● DIRECTIONS
1. From the flak vest log, list every material onto which the writer traced or cut out a vest pattern or piece.
2. Print the stretch of the flak vest log from "I found a nice" through "and it was!".

● TEXT SHOWN
*****

Su'cuy! Time to start another work log, this time for my flak vest. I plan to make most of my soft parts by hand, so keeping separate topics for each seems best to me. I'm far more experienced with sewing than I am armor making, which is why I've gone this route for the vest. I'm a very visual learner, so I tried to document as much as I could, but I'm so used to sewing that I definitely forgot a few steps, and following this along would need some previous knowledge of sewing and pattern making. That being said, I'll just jump right in.

I try to start everything on paper so I remember what I was originally thinking when I inevitably forget about something small in the process, so here's my initial plan (I forgot to add that it will have a bias tape style finish on the edges). I started to plan out the stitching patterns I like, but that is not final yet. I'm opting for a back closure even though I know that will potentially be annoying, just beacuse I like the way it looks the most. I can reach my hands all the way across my back so hopefully it won't be an issue. If it is, well.. I have a pattern so it would be pretty easy to alter it into a side closure. I'm undecided on if it will be zip or velcro, so I was playing around with some ideas to hide it either way.


Here's all of the supplies I've used so far, neatly labelled for your convenience. (minus the matching grey thread, oops)


First order of business is patterning. I used a vest that had vaguely the right shape and traced it out onto some paper. I then cut this pattern out on a $6 flat bedsheet from target's pillowfort as a test to refine the pattern. I made notes straight onto the fabric for my second draft.


Using these alterations, I traced the test fabric onto gridded wrapping paper, to keep the lines straight.


After this was another test fit with the bedsheet, which needed some further adjustments. The collar and shoulders needed fixing as indicated by the red line, but I was pretty happy with the arm holes. I knew I would need to take some in on the sides when I cut it out onto the real fabric, but I would rather have it be slightly too big than too small, so I didn't mess with the width. I made the appropriate adjustments to the pattern, and called step one done.


I found a nice grey duck canvas that I liked, and the person at the cutting counter offered me 80% an extra yard on top of Joann's usual 40% off coupon, so I was extra stoked to have found it. I had some cotton batting at home already that I hoped would be good enough (it was), so the plan was to have the batting sandwiched between two layers of duck cloth. I cut out my first layer of that, and sewed it together at the shoulders and sides before trying it on inside out. I pinned the seams against myself to know where to bring it in to, and drew a better neckline with tailor's chalk. I traced a straight line on either side based off these pins and sewed along it to bring it to the proper size.



I tried it on again right side out, just to make sure everything was fitting right. and it was!


I cut out and sewed the batting to the measurements established by the previous step, and sewed the two pieces wrong side to right side with a small seam allowance along the side and the neck using a matching grey thread, just to keep them together. I also ironed the seams flat. This is important for the top stitching I want to do along the seams to give them some extra strength.



I used this double layered piece to adjust my pattern for the inner lining, and again sewed it along the shoulders and sides with seams ironed flat and open and fit it inside of the double layered part.


I then stitched another small seam allowance along the top and around the arm holes, being very careful to keep the seams aligned, and being sure that I was stitching through all 3 layers.


Making sure the seams were flat and aligned to each other, I topstitched down either side of the side and shoulder seams to secure everything together at those points. I used a thicker quilting thread in a contrasting colour, because I'm a big fan of how that looks. This picture makes me think I need to get better at sewing straight lines, but it looks good from any distance bigger than a foot so it's okay.

*****

● DATA
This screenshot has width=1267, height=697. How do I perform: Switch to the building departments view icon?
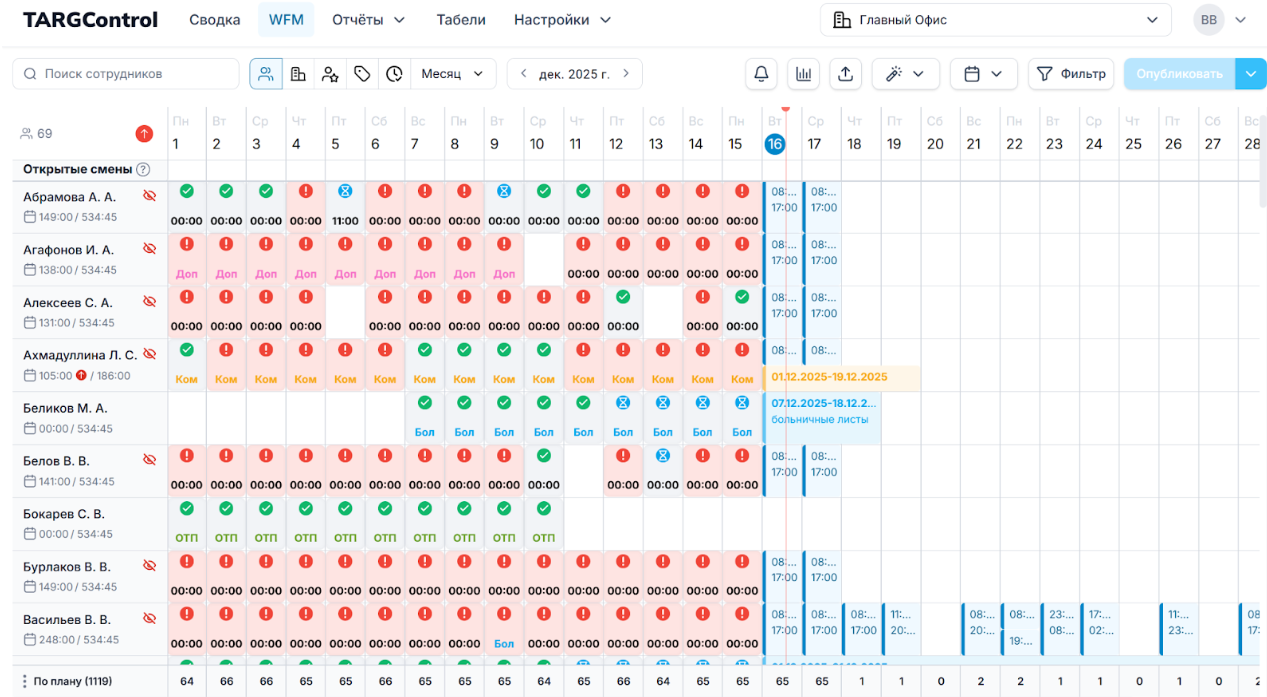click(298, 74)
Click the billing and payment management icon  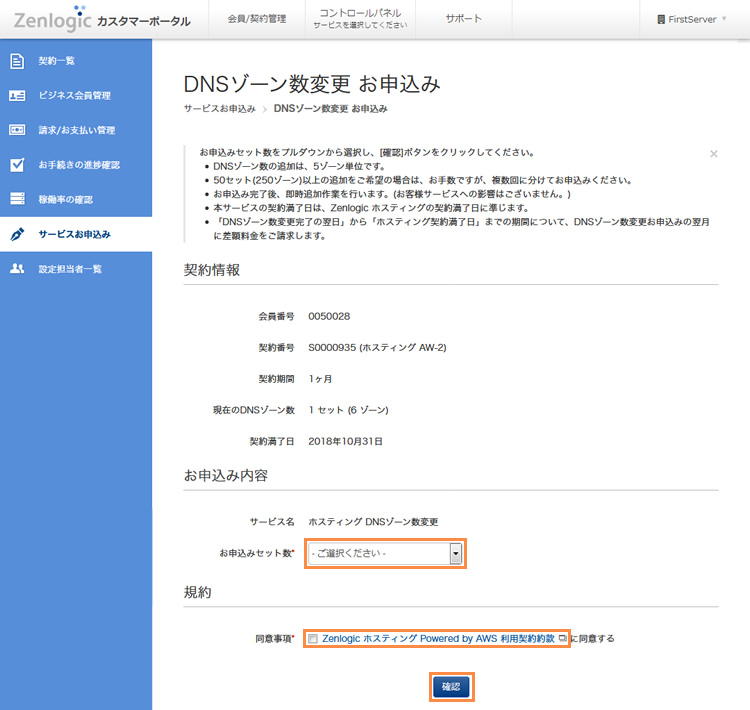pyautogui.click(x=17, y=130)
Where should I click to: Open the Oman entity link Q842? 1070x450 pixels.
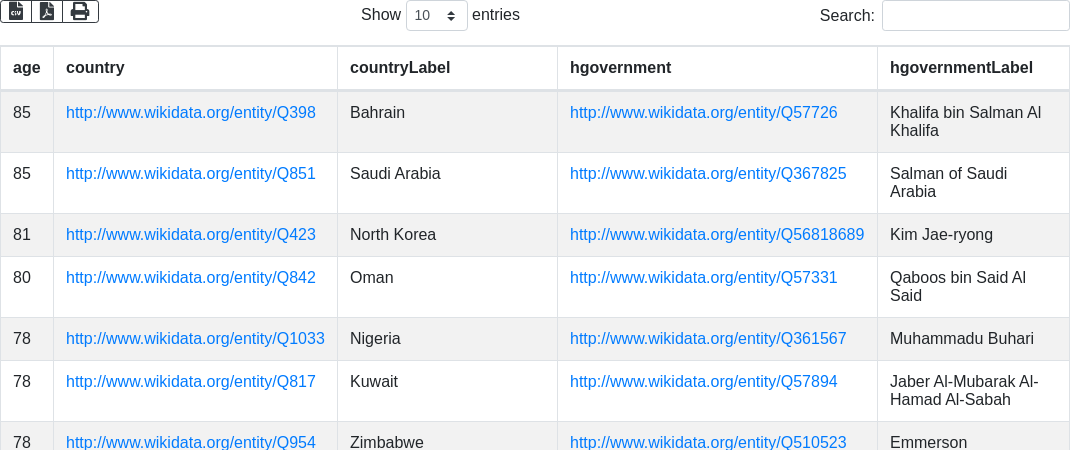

*****

● SOLUTIONS IN ORDER
1.
- Paper
- A flat bedsheet
- Gridded wrapping paper
- Grey duck canvas
- Cotton batting

2.
I found a nice grey duck canvas that I liked, and the person at the cutting counter offered me 80% an extra yard on top of Joann's usual 40% off coupon, so I was extra stoked to have found it. I had some cotton batting at home already that I hoped would be good enough (it was), so the plan was to have the batting sandwiched between two layers of duck cloth. I cut out my first layer of that, and sewed it together at the shoulders and sides before trying it on inside out. I pinned the seams against myself to know where to bring it in to, and drew a better neckline with tailor's chalk. I traced a straight line on either side based off these pins and sewed along it to bring it to the proper size.



I tried it on again right side out, just to make sure everything was fitting right. and it was!